>> start Entries

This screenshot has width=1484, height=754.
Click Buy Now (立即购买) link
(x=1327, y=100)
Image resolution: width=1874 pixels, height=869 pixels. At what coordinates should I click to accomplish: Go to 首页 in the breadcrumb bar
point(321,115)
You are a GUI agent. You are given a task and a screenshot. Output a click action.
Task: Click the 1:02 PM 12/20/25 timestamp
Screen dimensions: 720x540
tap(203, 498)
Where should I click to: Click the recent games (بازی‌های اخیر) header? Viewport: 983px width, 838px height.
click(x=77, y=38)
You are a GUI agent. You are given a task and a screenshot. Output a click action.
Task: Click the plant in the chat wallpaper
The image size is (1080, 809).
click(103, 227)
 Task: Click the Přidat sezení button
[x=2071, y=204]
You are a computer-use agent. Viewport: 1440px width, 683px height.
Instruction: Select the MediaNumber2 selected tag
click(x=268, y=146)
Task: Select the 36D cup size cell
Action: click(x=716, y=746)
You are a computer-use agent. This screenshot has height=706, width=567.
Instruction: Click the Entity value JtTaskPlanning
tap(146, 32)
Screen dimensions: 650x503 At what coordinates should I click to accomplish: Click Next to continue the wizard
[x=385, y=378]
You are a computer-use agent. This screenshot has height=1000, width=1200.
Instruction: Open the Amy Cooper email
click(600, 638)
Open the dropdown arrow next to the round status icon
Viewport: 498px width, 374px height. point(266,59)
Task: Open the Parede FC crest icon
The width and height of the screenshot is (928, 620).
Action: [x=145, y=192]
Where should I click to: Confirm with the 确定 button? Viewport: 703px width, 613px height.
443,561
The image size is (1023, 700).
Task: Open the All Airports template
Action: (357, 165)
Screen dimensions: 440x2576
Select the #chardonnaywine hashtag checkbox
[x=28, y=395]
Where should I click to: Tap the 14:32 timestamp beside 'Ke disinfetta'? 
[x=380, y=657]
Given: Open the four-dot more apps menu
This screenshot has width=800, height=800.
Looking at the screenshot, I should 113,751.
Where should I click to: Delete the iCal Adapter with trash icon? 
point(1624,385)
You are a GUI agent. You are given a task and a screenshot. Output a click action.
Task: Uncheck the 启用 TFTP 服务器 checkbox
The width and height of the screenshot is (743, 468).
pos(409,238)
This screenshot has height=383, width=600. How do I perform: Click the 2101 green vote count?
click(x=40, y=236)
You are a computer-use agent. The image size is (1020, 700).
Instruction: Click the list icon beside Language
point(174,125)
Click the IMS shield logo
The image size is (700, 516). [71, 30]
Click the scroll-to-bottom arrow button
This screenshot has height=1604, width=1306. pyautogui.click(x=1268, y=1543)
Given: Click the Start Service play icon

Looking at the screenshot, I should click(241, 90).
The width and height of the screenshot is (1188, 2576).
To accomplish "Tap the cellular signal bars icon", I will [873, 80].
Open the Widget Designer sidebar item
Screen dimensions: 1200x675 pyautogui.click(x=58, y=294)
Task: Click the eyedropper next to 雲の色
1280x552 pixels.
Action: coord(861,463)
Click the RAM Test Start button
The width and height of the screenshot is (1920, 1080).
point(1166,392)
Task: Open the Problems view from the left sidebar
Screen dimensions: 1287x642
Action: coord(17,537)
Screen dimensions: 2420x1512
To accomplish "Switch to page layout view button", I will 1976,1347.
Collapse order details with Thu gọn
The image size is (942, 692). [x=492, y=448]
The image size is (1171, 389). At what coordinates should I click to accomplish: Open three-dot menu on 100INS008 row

>> end Entries

_What you are asked to do_. Can you extract all of the rows above and reproduce every line unchanged?

_Output_.
This screenshot has width=1484, height=754.
Click Buy Now (立即购买) link
(x=1327, y=100)
Image resolution: width=1874 pixels, height=869 pixels. At what coordinates should I click to accomplish: Go to 首页 in the breadcrumb bar
point(321,115)
You are a GUI agent. You are given a task and a screenshot. Output a click action.
Task: Click the 1:02 PM 12/20/25 timestamp
Screen dimensions: 720x540
tap(203, 498)
Where should I click to: Click the recent games (بازی‌های اخیر) header? Viewport: 983px width, 838px height.
click(x=77, y=38)
You are a GUI agent. You are given a task and a screenshot. Output a click action.
Task: Click the plant in the chat wallpaper
The image size is (1080, 809).
click(103, 227)
 Task: Click the Přidat sezení button
[x=2071, y=204]
You are a computer-use agent. Viewport: 1440px width, 683px height.
Instruction: Select the MediaNumber2 selected tag
click(x=268, y=146)
Task: Select the 36D cup size cell
Action: click(x=716, y=746)
You are a computer-use agent. This screenshot has height=706, width=567.
Instruction: Click the Entity value JtTaskPlanning
tap(146, 32)
Screen dimensions: 650x503 At what coordinates should I click to accomplish: Click Next to continue the wizard
[x=385, y=378]
You are a computer-use agent. This screenshot has height=1000, width=1200.
Instruction: Open the Amy Cooper email
click(600, 638)
Open the dropdown arrow next to the round status icon
Viewport: 498px width, 374px height. point(266,59)
Task: Open the Parede FC crest icon
The width and height of the screenshot is (928, 620).
Action: [x=145, y=192]
Where should I click to: Confirm with the 确定 button? Viewport: 703px width, 613px height.
443,561
The image size is (1023, 700).
Task: Open the All Airports template
Action: (357, 165)
Screen dimensions: 440x2576
Select the #chardonnaywine hashtag checkbox
[x=28, y=395]
Where should I click to: Tap the 14:32 timestamp beside 'Ke disinfetta'? 
[x=380, y=657]
Given: Open the four-dot more apps menu
This screenshot has width=800, height=800.
Looking at the screenshot, I should 113,751.
Where should I click to: Delete the iCal Adapter with trash icon? 
point(1624,385)
You are a GUI agent. You are given a task and a screenshot. Output a click action.
Task: Uncheck the 启用 TFTP 服务器 checkbox
The width and height of the screenshot is (743, 468).
pos(409,238)
This screenshot has height=383, width=600. How do I perform: Click the 2101 green vote count?
click(x=40, y=236)
You are a computer-use agent. The image size is (1020, 700).
Instruction: Click the list icon beside Language
point(174,125)
Click the IMS shield logo
The image size is (700, 516). [71, 30]
Click the scroll-to-bottom arrow button
This screenshot has height=1604, width=1306. pyautogui.click(x=1268, y=1543)
Given: Click the Start Service play icon

Looking at the screenshot, I should click(241, 90).
The width and height of the screenshot is (1188, 2576).
To accomplish "Tap the cellular signal bars icon", I will [873, 80].
Open the Widget Designer sidebar item
Screen dimensions: 1200x675 pyautogui.click(x=58, y=294)
Task: Click the eyedropper next to 雲の色
1280x552 pixels.
Action: coord(861,463)
Click the RAM Test Start button
The width and height of the screenshot is (1920, 1080).
point(1166,392)
Task: Open the Problems view from the left sidebar
Screen dimensions: 1287x642
Action: coord(17,537)
Screen dimensions: 2420x1512
To accomplish "Switch to page layout view button", I will 1976,1347.
Collapse order details with Thu gọn
The image size is (942, 692). [x=492, y=448]
The image size is (1171, 389). At what coordinates should I click to accomplish: Open three-dot menu on 100INS008 row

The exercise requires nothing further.